Milesource.com relies on Caché for success on the Web
Key Benefits
- The Web
- Scalability
- Cost-effectiveness
As competition increases and as worldwide economies rise and fall, the life expectancy of any business trying to make it on the Internet keeps getting shorter. Consider a recent week in the life of Caché user, Milesource.com. In one week, six of its competitors went out of business. And it's scary to think that whatever it was that sunk those businesses in a single week may have you in its sights next time.
But Christopher Wallace, Milesource's director of technology, feels he has reason to feel safe. Milesource, a Web site that awards mileage points to its visitors for using Milesource as a portal to other sites, didn't take the typical dot-com approach. "We didn't take a boatload of money," said Wallace. "We actually grew the business."

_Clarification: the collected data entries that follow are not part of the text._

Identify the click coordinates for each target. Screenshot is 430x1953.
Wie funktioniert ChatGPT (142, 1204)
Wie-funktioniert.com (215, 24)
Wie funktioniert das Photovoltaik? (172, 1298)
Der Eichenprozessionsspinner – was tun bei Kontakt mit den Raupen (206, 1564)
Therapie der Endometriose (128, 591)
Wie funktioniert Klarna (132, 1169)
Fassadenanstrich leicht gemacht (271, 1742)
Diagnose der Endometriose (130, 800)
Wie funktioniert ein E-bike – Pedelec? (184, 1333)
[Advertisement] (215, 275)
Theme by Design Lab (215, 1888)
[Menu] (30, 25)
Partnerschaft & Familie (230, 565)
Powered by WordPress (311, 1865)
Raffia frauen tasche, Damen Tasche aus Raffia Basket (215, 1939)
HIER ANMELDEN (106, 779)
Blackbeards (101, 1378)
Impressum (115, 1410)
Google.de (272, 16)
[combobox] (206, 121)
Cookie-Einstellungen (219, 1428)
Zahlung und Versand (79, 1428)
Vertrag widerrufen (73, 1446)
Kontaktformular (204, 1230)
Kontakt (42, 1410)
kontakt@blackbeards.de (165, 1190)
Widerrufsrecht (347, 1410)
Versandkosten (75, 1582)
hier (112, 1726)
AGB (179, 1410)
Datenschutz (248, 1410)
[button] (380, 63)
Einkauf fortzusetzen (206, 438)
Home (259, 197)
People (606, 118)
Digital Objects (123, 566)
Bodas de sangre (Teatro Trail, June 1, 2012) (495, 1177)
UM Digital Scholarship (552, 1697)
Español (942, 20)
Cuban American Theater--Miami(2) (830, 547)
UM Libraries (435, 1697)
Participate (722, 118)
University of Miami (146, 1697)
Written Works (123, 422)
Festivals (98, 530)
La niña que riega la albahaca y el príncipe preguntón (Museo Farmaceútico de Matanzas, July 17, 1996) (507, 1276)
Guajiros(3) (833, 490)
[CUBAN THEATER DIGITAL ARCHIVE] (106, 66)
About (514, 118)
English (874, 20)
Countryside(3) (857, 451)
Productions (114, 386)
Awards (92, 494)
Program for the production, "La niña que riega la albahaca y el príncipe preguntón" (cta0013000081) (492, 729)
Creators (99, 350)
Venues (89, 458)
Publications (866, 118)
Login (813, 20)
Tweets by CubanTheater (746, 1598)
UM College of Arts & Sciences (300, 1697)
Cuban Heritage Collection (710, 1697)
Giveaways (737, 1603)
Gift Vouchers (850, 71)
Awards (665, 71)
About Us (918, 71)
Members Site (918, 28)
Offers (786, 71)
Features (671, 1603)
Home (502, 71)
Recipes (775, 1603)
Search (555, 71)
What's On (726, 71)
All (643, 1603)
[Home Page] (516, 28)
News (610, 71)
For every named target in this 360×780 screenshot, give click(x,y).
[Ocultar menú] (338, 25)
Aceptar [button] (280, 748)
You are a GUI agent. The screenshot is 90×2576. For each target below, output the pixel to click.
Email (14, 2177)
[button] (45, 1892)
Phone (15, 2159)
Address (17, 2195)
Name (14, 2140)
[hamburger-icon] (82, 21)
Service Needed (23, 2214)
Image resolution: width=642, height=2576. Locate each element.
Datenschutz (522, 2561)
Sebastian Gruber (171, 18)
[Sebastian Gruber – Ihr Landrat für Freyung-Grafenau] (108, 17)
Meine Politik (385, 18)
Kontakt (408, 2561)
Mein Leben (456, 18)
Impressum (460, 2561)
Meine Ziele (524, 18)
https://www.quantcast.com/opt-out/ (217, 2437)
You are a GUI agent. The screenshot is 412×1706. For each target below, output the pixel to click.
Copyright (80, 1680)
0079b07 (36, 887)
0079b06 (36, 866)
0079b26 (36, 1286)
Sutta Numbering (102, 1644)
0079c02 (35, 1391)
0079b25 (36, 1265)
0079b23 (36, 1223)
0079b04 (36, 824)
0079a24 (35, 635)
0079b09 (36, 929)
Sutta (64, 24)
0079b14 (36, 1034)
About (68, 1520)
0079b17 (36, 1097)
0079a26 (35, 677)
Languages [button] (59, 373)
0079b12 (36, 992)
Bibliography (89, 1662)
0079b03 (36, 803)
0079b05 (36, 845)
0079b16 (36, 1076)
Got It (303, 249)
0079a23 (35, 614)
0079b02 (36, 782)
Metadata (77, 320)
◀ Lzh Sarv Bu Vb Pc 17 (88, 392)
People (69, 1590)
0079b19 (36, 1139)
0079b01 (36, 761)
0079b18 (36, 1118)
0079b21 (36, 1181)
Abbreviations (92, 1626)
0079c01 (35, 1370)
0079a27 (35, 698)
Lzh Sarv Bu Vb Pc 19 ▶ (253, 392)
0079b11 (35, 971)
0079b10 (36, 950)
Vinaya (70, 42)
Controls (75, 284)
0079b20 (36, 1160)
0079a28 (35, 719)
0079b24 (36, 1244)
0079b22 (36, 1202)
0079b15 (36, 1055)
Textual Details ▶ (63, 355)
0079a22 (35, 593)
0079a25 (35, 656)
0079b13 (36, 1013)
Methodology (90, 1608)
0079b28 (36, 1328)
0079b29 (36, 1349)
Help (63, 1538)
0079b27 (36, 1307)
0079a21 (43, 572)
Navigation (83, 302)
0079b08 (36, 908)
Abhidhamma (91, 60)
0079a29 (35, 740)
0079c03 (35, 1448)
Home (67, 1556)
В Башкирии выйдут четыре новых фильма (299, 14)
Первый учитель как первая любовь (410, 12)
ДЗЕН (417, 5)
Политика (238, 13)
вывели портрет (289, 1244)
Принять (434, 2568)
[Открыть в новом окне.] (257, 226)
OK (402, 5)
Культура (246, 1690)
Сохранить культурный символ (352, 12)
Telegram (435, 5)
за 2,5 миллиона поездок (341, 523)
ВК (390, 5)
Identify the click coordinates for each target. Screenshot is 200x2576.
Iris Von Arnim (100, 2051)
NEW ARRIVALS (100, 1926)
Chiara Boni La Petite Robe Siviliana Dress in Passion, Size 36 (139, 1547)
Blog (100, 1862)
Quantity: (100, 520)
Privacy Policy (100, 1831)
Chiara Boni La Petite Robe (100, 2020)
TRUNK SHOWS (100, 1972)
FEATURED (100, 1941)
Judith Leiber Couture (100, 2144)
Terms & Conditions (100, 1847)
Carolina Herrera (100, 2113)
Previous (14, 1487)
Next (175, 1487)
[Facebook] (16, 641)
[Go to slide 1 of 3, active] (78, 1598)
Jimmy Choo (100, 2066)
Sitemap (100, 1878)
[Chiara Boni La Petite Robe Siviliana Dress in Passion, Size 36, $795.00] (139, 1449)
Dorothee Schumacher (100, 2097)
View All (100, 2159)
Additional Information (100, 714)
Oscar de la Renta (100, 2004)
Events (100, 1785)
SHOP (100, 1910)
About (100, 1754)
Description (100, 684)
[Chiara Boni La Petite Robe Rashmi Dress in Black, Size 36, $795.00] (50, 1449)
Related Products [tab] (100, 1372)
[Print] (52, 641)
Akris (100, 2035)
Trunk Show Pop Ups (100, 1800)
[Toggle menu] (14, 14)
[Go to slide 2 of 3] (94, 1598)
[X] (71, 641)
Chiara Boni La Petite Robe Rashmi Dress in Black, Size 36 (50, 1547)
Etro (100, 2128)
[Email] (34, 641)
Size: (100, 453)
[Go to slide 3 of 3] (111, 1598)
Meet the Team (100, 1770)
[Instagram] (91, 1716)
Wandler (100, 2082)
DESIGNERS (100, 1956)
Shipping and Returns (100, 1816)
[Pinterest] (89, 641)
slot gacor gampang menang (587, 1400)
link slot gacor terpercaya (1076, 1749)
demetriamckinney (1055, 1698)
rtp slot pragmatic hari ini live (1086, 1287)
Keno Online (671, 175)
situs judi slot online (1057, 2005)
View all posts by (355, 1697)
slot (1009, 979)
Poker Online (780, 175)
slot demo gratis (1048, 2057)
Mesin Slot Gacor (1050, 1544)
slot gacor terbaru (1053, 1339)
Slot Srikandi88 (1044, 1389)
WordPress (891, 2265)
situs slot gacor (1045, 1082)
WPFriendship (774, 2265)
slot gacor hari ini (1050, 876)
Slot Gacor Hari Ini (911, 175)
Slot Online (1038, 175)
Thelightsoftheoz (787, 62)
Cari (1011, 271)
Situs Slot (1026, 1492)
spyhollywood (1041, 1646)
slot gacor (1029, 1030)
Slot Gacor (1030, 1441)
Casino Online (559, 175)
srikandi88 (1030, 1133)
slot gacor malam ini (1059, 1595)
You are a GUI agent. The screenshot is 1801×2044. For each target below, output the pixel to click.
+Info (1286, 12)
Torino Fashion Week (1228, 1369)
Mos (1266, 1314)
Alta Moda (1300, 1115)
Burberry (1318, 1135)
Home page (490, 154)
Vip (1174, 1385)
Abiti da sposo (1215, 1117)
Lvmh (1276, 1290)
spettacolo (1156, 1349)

And Wallace's confidence is also based on the fact that the Milesource site is powered by Caché.
"We feel Caché's strength lies in it's ability to scale," explained Wallace. "Our site gets 290,000 unique visitors a day. That translates into 10 million hits or two million page views a day, and Caché can handle that kind of stress."
"No other product
has the linear scalability of Cache. Oracle just wouldn't have stood up,
at least not on the minimal hardware requirements of Cache.
With Oracle, we would be looking at about half a million dollars in just hardware."
- F Harvell
President
ICGate
F Harvell, president of ICGate, Inc, the VAR that built Milesource's site, has equal admiration for Caché's scalability. "No other product has the linear scalability of Caché," he stated unequivocally. Harvell compared Caché to Oracle and found there really was no comparison. ""We generate a lot of dynamic Web pages and we needed a database technology that would support a very large number of requests,".he said. "Oracle just wouldn't have stood up, at least not on the minimal hardware requirements of Cache. With Oracle, we would be looking at about half a million dollars in just hardware." The Milesource.com Web site runs on six Intel servers running Linux. There is one database server, four application/Web servers, and one server for administrative support.
And while Caché was chosen for its scalability, what really sold Milesource was InterSystems' support. "We were having some performance problems and we immediately got high-level response from InterSystems," said Wallace. "We never would have gotten that kind of response from Oracle or IBM. They probably would have just opened up a ticket and we would have waited."
"With the success we're experiencing we're constantly attracting more customers," said Wallace. "We have faith that Caché will handle the load."